People on the island have been instructed to boil water for at least a minute before drinking it – even if it looks clean.
The bacteria was found during routine checks, but a government statement said tests had yet to reveal whether it was a dangerous variety. Further tests were being made across the island.
Dr Sarel Bloem, the senior medical officer, says the safety advice applies to the whole island, and not just the areas where water was discoloured by an unrelated problem last week.
Police and the general hospital were issuing sterilisation tablets for people who were unable or unwilling to boil water. Tablets were being distributed to schools, shops and people in sheltered housing.

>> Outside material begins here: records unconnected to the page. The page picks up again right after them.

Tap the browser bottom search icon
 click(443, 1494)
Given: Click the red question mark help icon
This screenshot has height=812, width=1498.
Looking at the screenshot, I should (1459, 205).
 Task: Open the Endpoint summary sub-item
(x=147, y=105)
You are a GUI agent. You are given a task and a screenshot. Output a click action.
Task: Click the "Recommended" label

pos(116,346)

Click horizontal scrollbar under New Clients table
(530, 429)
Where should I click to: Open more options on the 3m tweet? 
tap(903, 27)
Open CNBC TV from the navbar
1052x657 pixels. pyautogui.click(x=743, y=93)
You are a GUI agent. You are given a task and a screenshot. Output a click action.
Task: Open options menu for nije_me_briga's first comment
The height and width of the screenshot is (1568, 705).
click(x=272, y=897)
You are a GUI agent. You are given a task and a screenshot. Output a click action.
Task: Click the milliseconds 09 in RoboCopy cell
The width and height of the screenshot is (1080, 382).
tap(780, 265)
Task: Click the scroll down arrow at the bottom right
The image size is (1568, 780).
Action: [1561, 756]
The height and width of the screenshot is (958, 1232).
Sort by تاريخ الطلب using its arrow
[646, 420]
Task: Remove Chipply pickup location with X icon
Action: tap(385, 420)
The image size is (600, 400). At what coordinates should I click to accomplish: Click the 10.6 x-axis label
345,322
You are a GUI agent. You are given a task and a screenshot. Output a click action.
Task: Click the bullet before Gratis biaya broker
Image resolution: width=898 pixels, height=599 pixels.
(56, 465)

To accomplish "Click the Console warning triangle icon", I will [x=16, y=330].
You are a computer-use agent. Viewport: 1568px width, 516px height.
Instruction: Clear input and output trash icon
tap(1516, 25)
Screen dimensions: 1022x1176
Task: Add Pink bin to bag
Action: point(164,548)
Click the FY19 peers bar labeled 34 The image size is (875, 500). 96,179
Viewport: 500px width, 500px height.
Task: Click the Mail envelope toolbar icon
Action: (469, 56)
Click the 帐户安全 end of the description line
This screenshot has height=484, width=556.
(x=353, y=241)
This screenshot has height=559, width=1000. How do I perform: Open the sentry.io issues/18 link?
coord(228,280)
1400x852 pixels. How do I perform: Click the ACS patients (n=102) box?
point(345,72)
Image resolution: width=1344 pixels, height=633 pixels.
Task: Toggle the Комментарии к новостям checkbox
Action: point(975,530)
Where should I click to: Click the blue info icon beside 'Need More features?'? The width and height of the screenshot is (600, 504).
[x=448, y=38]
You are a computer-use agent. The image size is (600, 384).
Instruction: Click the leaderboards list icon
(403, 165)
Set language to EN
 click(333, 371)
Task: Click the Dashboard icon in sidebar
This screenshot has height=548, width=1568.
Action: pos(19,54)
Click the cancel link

E-coli is a bacteria that lives naturally in the human gut. Its benefits include producing vitamin K2 and preventing more-harmful bacteria from growing.
But some forms can have serious consequences for vulnerable people, including babies and the elderly. In extreme cases, they can cause death.
Symptoms to watch for include severe abdominal cramps, followed by diarrhoea, nausea, vomiting and fatigue.
However, St Helena Government has stressed that the instruction to boil water is only a precaution, put in place while tests establish whether the E-coli in the island water supply is harmful.
Islanders are encouraged to boil water and then keep it friedges in clean containers.
Boiled or sterilised water must be used for drinking, preparing food and drinks, making ice cubes, washing vegetables or brushing teeth.
It is not necessary to boil water for showering, laundry, or bathing, as long as it is not swallowed. Infants should be bathed with a sponge.
Most water filters will not protect against E-coli.